__Exercise__:
Whenever the word "Click" occurs in a line of the material below, that line is counted. Report only the count.

Top of Provided data

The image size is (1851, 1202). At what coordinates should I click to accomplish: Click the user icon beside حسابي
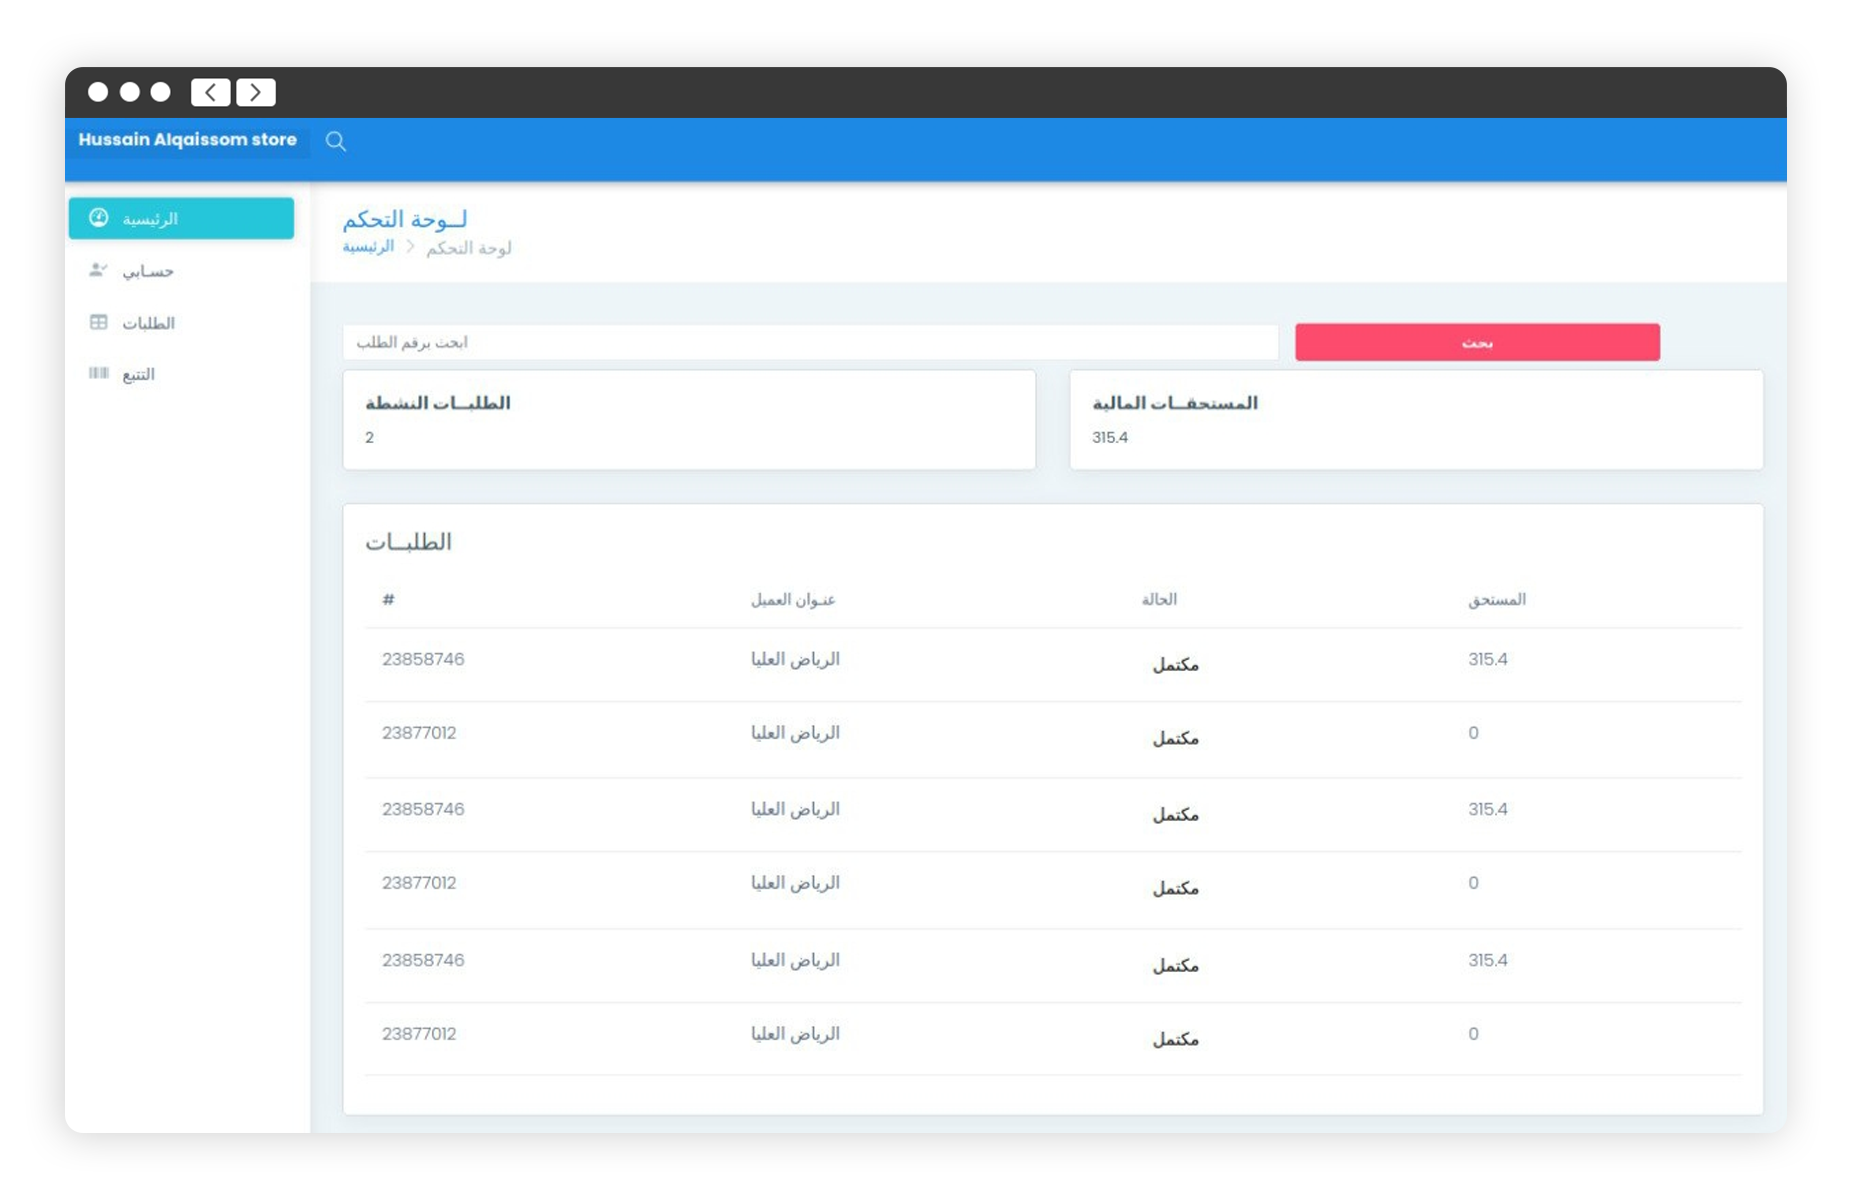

Bottom of Provided data
Top of Provided data

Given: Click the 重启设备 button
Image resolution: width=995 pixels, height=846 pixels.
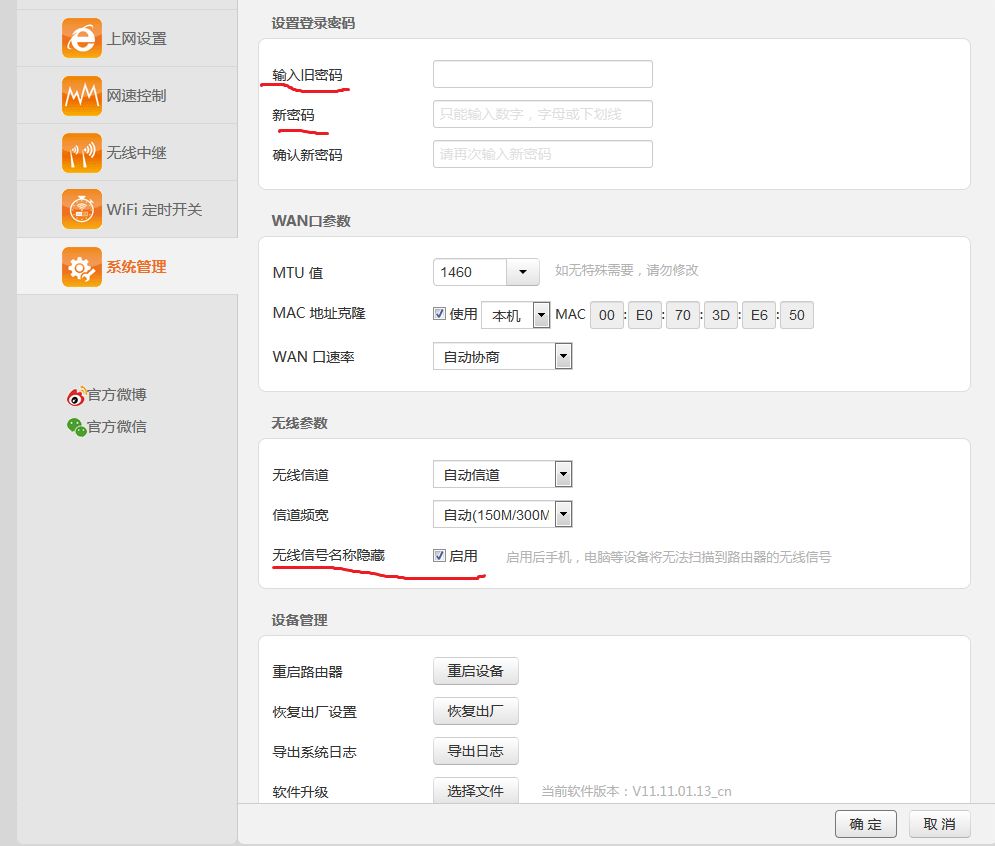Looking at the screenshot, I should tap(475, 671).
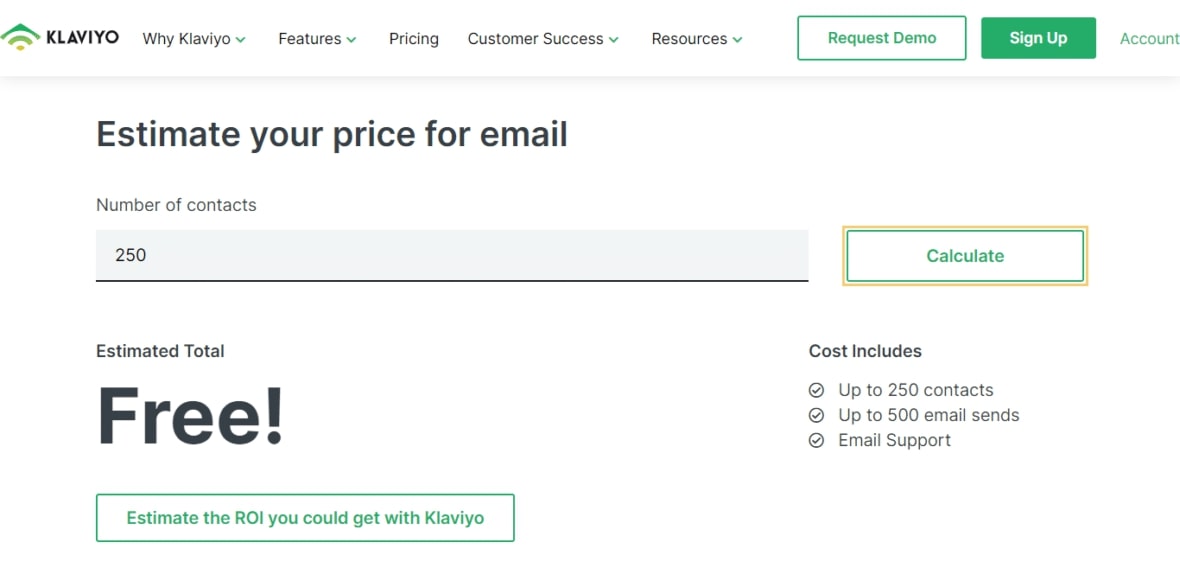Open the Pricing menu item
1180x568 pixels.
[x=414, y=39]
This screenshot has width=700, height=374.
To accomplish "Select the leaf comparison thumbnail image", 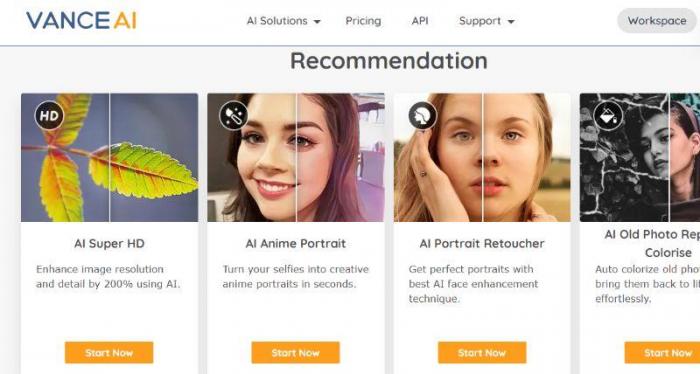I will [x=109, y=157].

Bottom of Provided data

__Task result__:
2